══ Text passage ══

# Drinking water at work??



## rustie83 (Aug 11, 2009)

Long story short. The manager at my work has told us we are no longer allowed to drink water during our workin shift. We are entitled to two fifteen minute breaks and a half hour break in an 8 1/2 hour shift.

Surely there must be some law on this?

I work in a bakery, working with ovens that go well over 200 degrees, not sure if that makes a difference.

Anyone know anything that could help me with this?


----------



## Lois_Lane (Jul 21, 2009)

Surely that is illegal.


----------



## Nutz01 (Jan 27, 2009)

I'm sure thats in breach of your human rights.

Ok maybe not tea or coffee but water is a god given right.


----------



## Nutz01 (Jan 27, 2009)

http://www.lynnefeatherstone.org/2008/08/right-to-drink-water-on-job-defended-by-local-mp.htm


----------



## rustie83 (Aug 11, 2009)

I know it's a human right that the company have to supply drinking water but I can't find any laws etc on how often we are entitle to drink it.


----------



## Guest (Mar 21, 2010)

They can't deny you the right to drink water when you are thirsty. That's ludicrous.


----------



## Gym Bunny (Mar 25, 2009)

It's illegal. Go to your local citizen's advice bureau and ask them for advice.


----------



## rustie83 (Aug 11, 2009)

Nutz01 said:


> http://www.lynnefeatherstone.org/2008/08/right-to-drink-water-on-job-defended-by-local-mp.htm


Thanks a million for that link. That was exactly the sort of thing I was hoping for. I will take great pleasure in shoving that down my mangers fat neck!


----------



## Dalton1988 (Mar 6, 2010)

═══
══ Material supplied ══

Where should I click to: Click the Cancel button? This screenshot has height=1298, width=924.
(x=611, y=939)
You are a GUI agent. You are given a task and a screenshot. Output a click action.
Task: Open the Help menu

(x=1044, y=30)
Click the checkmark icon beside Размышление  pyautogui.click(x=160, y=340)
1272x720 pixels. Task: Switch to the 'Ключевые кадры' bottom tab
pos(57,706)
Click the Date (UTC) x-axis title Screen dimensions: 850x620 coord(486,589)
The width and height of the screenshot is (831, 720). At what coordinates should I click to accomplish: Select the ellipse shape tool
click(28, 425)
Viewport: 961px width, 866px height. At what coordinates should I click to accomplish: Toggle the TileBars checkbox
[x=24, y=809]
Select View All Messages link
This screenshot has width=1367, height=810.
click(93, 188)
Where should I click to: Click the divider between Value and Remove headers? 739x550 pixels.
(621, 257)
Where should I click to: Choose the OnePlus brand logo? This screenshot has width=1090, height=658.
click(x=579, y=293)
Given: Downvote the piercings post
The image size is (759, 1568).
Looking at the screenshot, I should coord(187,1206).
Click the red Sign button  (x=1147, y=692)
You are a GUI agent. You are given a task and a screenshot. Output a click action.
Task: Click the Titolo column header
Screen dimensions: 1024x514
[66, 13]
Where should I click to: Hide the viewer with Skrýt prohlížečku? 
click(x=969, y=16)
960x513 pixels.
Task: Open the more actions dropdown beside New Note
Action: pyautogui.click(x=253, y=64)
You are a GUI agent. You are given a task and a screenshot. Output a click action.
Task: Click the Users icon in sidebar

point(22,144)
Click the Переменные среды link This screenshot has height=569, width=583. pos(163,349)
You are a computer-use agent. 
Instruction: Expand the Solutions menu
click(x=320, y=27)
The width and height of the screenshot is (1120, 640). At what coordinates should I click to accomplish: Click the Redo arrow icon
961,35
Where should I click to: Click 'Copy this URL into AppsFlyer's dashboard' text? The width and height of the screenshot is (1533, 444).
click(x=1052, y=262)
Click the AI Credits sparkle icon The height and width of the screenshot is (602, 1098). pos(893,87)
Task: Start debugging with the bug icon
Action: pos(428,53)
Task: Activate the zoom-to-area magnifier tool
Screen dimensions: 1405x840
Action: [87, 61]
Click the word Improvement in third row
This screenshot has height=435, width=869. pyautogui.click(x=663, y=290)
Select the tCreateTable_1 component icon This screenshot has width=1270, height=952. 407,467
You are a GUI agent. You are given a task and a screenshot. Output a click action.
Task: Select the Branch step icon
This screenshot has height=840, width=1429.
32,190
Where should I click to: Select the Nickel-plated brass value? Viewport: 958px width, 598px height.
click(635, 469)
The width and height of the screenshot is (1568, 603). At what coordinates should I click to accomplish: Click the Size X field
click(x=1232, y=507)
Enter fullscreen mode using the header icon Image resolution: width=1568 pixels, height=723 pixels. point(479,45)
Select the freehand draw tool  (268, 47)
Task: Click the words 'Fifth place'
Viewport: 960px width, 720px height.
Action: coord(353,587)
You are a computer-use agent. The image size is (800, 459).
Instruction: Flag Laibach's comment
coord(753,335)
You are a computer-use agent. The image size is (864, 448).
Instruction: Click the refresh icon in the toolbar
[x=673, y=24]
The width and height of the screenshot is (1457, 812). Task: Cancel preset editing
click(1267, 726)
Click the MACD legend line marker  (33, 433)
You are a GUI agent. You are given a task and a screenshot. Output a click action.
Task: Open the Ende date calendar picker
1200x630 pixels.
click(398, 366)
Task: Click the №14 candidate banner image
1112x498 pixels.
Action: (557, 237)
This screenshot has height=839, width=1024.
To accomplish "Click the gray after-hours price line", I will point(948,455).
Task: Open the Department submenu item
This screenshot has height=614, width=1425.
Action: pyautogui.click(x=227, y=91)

═══

→ **Given request 1**
List every distinct username in the post headers of the thread on drinking water at work.
→ **Given request 2**
Write the next part of the thread on drinking water at work, picking up from its last line.
The data above is separate material and has no connection to the thread on drinking water at work.

→ **Written reply 1**
rustie83, Lois_Lane, Nutz01, Guest, Gym Bunny, Dalton1988

→ **Written reply 2**
You are entitled to use the toilet or drink water whenever you like at work. I know that for a fact. You should go see citizens advice though as someone said.


----------



## Nutz01 (Jan 27, 2009)

rustie83 said:


> Thanks a million for that link. That was exactly the sort of thing I was hoping for. I will take great pleasure in shoving that down my mangers fat neck!


Good on you mate!

You need to stand up for your basic human right.

Please let us know the outcome, I would be very intrested in this.

Cheers :beer:


----------



## rustie83 (Aug 11, 2009)

I've just come back from an "unofficial meeting" and as soon as I showed him the link he backed down. With his tail between his legs he apologised for over reacting and informed they will will have a managers meeting in the morning to find a better way of allowing us water while at work.

Thanks again everyone. it's always good to get one over the managers in this place.


----------



## stu4evablue (Mar 20, 2010)

i work in a chemical and dusty environment (fiberglass) 9.5 hours a day with 2 x15 minute breaks and 30 minutes lunch but the water is there at all times you really need to see someone about this like gym bunny said local citizen's advice bureau

or if all else fails (as long as you wear the hair net underneath)


----------



## BillC (Jun 11, 2009)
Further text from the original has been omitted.